## [What you are asked to do]
Rewrite the material below, starting with the line that contains "At what coordinates should I click to accomplish: Confirm" and going on through the line that contains "Action: 33,25", with "dialog" changed to "modal" and everything else left the same. Give only those lines.

[Dataset excerpt]
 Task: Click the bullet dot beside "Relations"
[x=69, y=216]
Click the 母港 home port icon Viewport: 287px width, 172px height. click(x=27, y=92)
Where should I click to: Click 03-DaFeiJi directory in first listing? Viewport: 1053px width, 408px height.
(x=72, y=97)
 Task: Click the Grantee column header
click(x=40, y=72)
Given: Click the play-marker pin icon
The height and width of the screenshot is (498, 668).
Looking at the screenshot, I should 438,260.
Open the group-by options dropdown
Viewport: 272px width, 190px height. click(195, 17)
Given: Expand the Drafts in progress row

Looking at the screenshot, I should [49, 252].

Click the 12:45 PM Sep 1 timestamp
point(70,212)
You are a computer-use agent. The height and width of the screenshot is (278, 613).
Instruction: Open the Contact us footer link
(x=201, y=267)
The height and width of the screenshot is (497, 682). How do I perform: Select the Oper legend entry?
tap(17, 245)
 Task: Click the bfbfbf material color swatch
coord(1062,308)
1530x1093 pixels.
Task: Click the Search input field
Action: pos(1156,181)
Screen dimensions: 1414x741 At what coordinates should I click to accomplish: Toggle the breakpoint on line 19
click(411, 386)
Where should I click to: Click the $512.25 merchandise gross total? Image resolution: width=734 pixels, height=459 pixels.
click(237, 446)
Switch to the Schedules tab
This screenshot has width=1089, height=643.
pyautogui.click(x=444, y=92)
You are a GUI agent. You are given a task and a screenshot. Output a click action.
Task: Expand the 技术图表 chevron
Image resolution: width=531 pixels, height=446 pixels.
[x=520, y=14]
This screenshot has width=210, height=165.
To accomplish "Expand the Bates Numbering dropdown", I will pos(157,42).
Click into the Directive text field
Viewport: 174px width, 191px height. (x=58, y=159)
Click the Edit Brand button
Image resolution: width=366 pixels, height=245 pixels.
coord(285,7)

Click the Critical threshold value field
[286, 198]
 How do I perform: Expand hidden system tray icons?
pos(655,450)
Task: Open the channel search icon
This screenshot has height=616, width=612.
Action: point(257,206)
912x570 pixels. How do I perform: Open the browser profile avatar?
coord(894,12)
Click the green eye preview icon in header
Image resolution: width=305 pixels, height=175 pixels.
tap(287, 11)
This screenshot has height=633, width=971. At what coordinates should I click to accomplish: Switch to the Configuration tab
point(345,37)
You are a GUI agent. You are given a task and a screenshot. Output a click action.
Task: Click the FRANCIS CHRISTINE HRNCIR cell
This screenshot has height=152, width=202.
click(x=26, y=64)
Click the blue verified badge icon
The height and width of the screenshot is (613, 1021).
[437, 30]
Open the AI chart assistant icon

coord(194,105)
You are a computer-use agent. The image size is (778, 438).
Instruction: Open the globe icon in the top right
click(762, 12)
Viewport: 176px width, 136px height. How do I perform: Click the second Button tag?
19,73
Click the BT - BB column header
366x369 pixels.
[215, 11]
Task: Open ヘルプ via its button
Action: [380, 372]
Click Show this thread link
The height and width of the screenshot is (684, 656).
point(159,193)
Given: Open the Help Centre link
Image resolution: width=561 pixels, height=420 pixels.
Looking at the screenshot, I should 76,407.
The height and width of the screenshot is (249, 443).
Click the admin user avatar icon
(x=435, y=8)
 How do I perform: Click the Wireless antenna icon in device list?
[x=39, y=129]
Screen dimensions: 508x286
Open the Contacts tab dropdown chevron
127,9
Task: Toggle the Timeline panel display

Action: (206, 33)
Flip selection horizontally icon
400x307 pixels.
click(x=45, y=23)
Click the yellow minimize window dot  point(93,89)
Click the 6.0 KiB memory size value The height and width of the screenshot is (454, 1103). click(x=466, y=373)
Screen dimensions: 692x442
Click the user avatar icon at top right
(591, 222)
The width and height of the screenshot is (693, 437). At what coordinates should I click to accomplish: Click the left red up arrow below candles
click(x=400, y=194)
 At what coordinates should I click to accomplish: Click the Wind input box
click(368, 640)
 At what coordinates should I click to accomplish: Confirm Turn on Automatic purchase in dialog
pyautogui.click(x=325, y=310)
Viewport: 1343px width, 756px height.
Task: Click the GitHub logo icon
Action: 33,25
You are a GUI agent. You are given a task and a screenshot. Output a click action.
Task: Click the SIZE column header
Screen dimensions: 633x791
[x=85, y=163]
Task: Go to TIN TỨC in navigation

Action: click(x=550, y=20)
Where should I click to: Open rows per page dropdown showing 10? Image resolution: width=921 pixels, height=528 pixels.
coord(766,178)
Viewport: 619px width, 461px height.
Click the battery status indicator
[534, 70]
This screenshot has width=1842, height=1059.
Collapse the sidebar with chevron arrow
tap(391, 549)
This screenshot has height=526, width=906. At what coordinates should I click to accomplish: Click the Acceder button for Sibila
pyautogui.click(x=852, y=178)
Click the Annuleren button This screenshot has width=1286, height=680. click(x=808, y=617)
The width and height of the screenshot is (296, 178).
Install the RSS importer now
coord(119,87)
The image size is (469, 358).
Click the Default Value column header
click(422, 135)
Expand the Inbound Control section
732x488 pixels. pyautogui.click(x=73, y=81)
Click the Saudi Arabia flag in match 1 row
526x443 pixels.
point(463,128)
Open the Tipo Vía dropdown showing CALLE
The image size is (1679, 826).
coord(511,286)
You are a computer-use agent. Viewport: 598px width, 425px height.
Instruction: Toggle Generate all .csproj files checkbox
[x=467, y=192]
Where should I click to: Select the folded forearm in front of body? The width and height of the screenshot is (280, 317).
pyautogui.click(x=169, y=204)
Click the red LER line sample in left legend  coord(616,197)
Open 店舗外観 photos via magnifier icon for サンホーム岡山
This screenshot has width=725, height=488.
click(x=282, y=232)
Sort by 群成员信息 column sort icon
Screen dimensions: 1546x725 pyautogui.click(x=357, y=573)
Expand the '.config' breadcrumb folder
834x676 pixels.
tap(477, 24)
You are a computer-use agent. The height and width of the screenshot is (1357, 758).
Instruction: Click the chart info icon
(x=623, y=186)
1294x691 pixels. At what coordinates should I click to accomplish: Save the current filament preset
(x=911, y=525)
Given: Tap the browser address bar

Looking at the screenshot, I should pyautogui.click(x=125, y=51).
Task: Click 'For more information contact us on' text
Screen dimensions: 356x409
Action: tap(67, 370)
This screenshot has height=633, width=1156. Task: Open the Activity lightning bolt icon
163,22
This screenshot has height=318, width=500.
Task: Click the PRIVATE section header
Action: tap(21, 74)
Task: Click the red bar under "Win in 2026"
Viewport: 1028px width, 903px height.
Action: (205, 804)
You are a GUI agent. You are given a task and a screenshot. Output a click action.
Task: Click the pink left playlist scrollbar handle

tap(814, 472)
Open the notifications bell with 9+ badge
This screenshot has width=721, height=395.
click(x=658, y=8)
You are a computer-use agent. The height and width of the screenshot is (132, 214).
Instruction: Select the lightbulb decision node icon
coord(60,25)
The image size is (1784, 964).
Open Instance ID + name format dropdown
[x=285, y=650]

## [Solution below]
 At what coordinates should I click to accomplish: Confirm Turn on Automatic purchase in modal
pyautogui.click(x=325, y=310)
Viewport: 1343px width, 756px height.
Task: Click the GitHub logo icon
Action: 33,25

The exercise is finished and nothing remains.